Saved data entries
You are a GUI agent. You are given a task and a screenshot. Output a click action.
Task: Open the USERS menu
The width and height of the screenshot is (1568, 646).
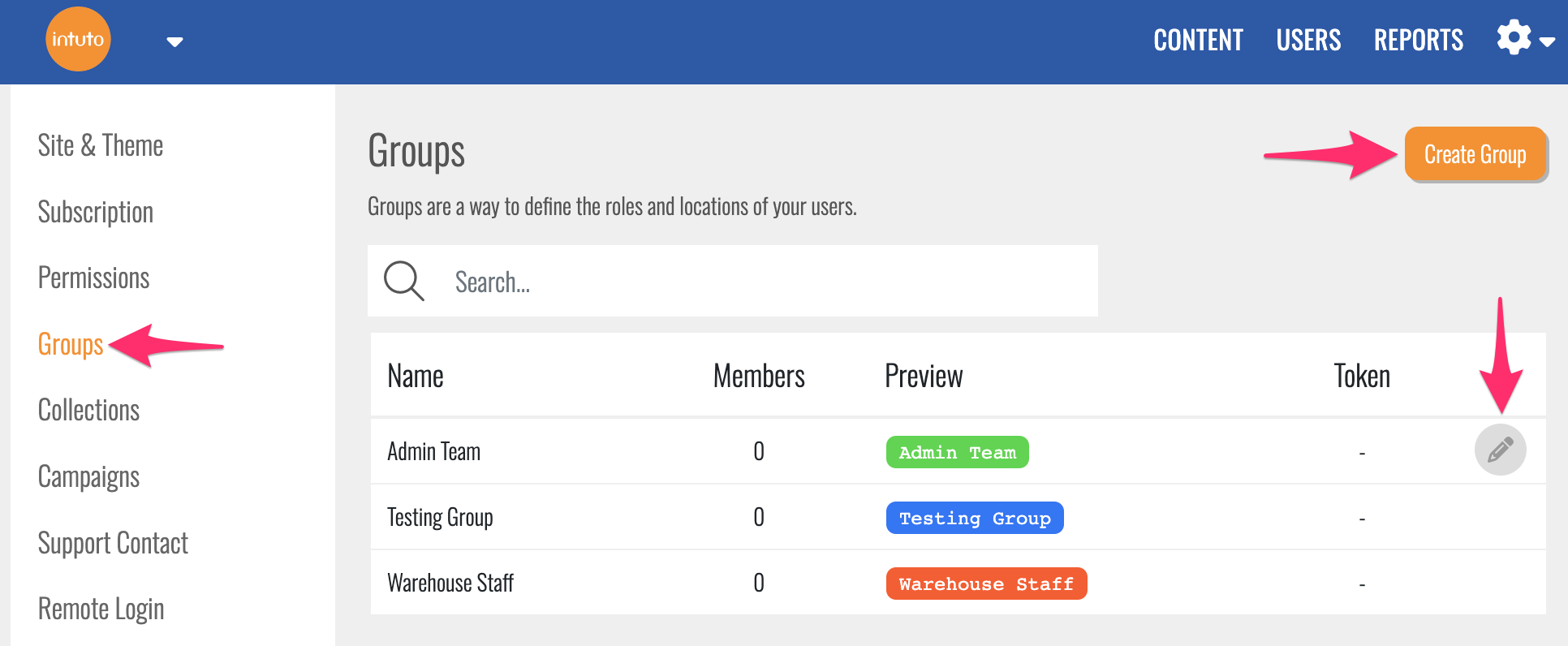click(1308, 40)
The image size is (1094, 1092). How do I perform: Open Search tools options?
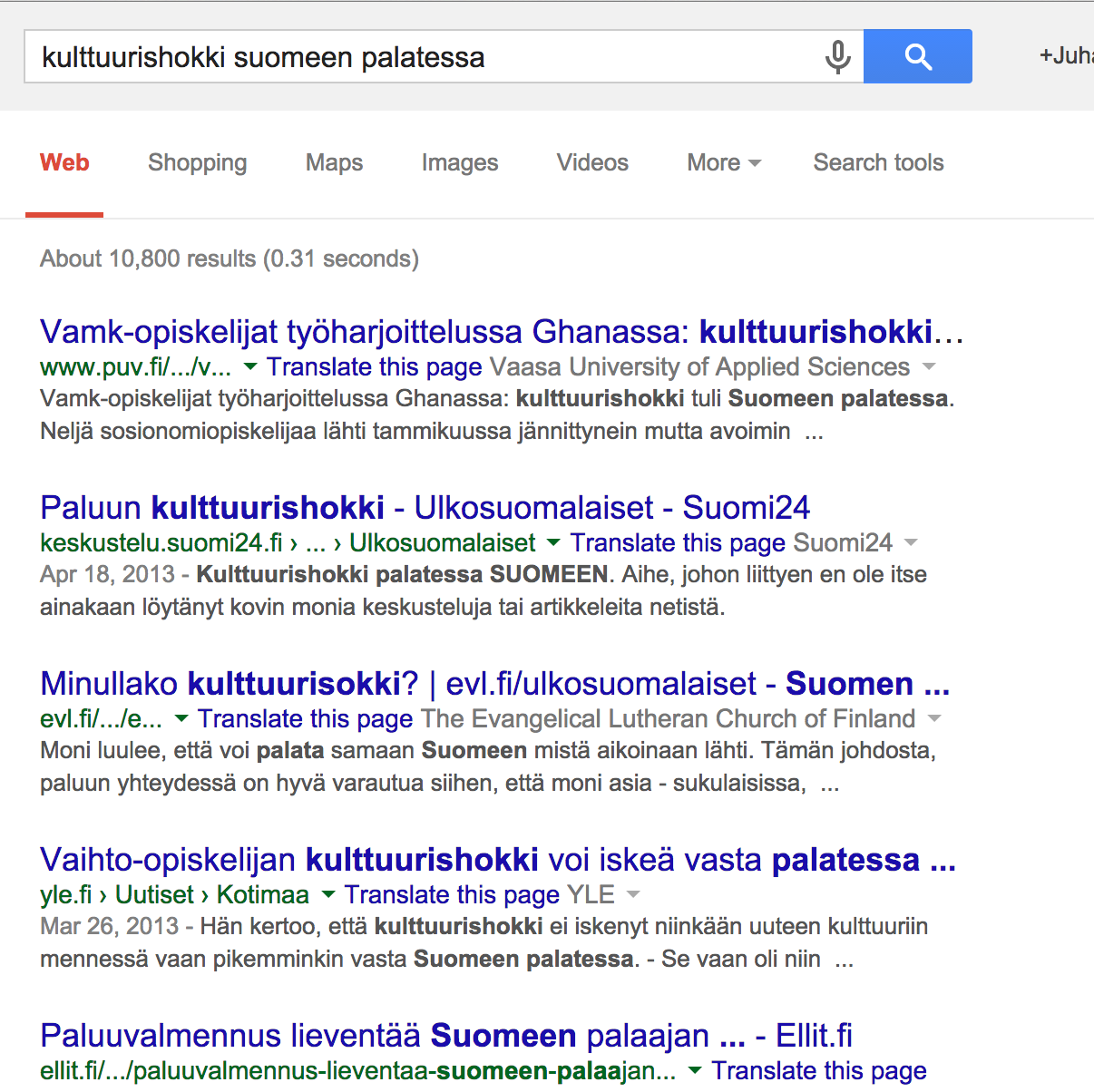click(x=878, y=162)
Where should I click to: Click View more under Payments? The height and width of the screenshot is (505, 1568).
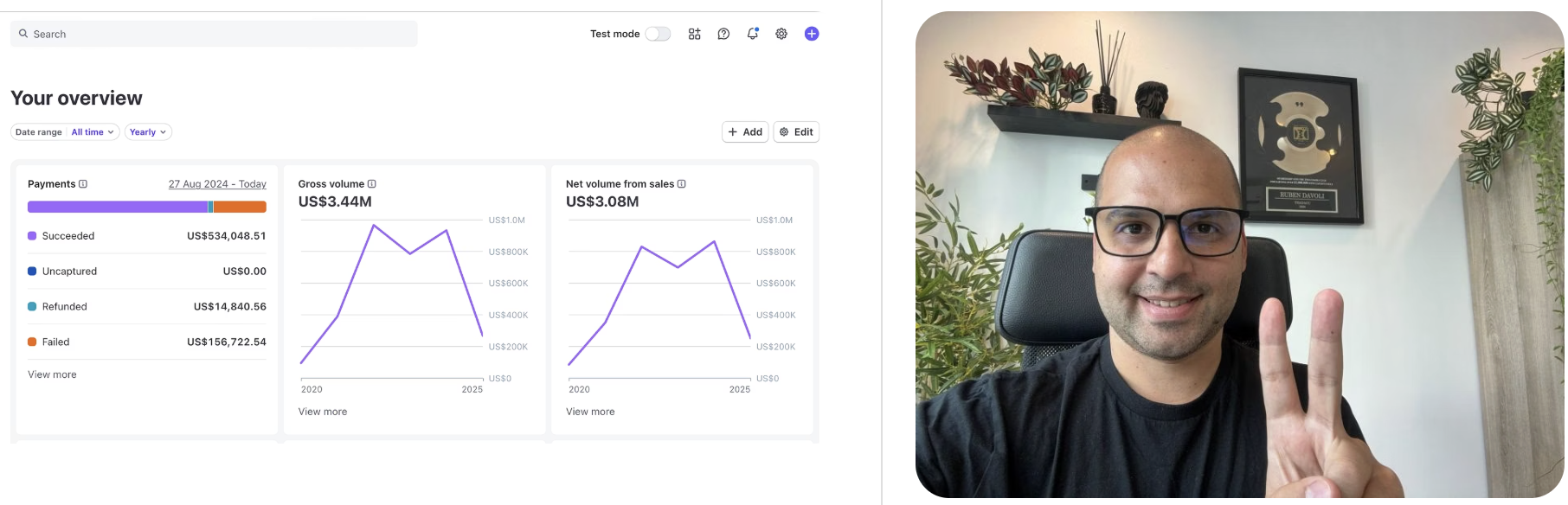(x=52, y=374)
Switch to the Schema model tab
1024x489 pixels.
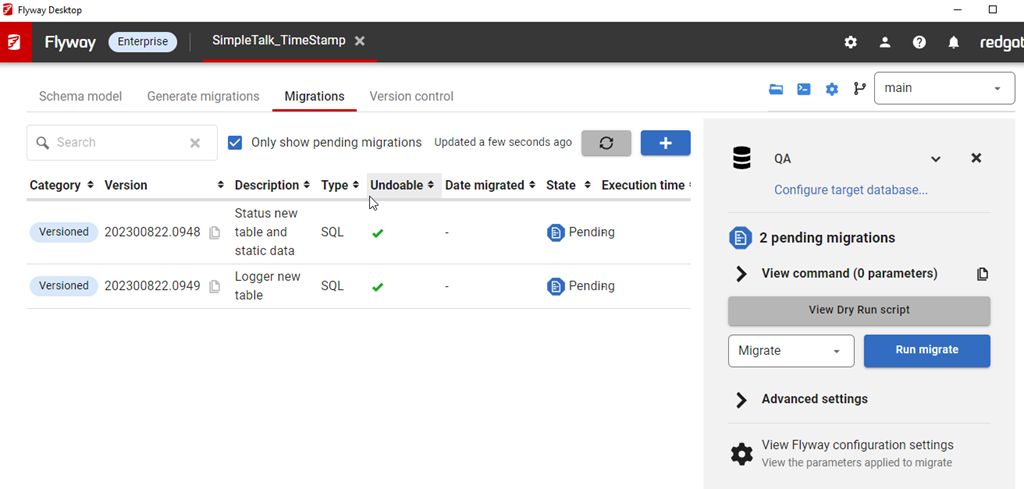coord(80,97)
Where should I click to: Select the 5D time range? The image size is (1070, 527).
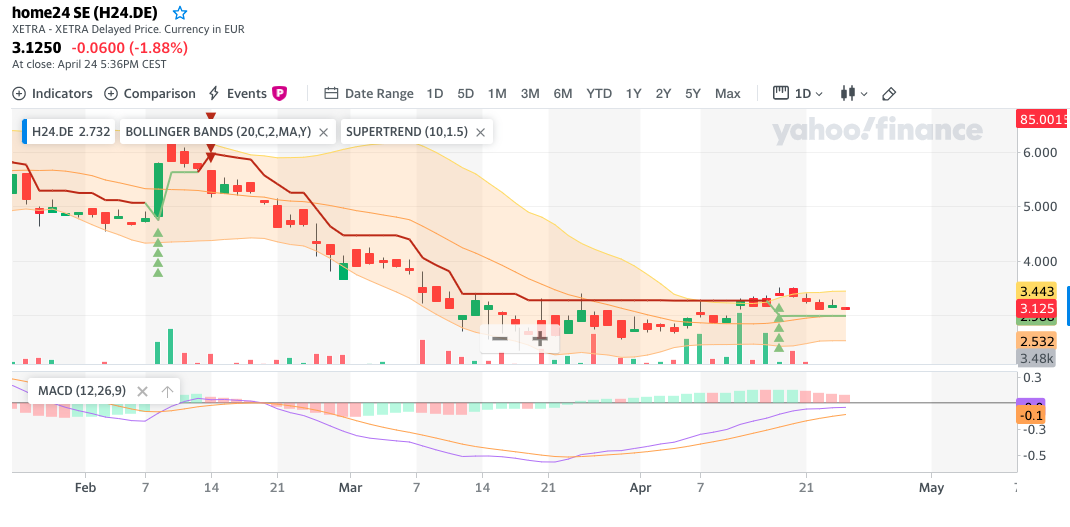(465, 93)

# Assignment
Starting at the line that holds "The image size is (1094, 1092).", print each line through the last one of the entries above, exactly and with both ends included; no pictures.

# Solved problem
The image size is (1094, 1092). How do I perform: Open Search tools options?
click(x=878, y=162)
Where should I click to: Click View more under Payments? The height and width of the screenshot is (505, 1568).
(x=52, y=374)
Switch to the Schema model tab
1024x489 pixels.
coord(80,97)
Where should I click to: Select the 5D time range? The image size is (1070, 527).
(465, 93)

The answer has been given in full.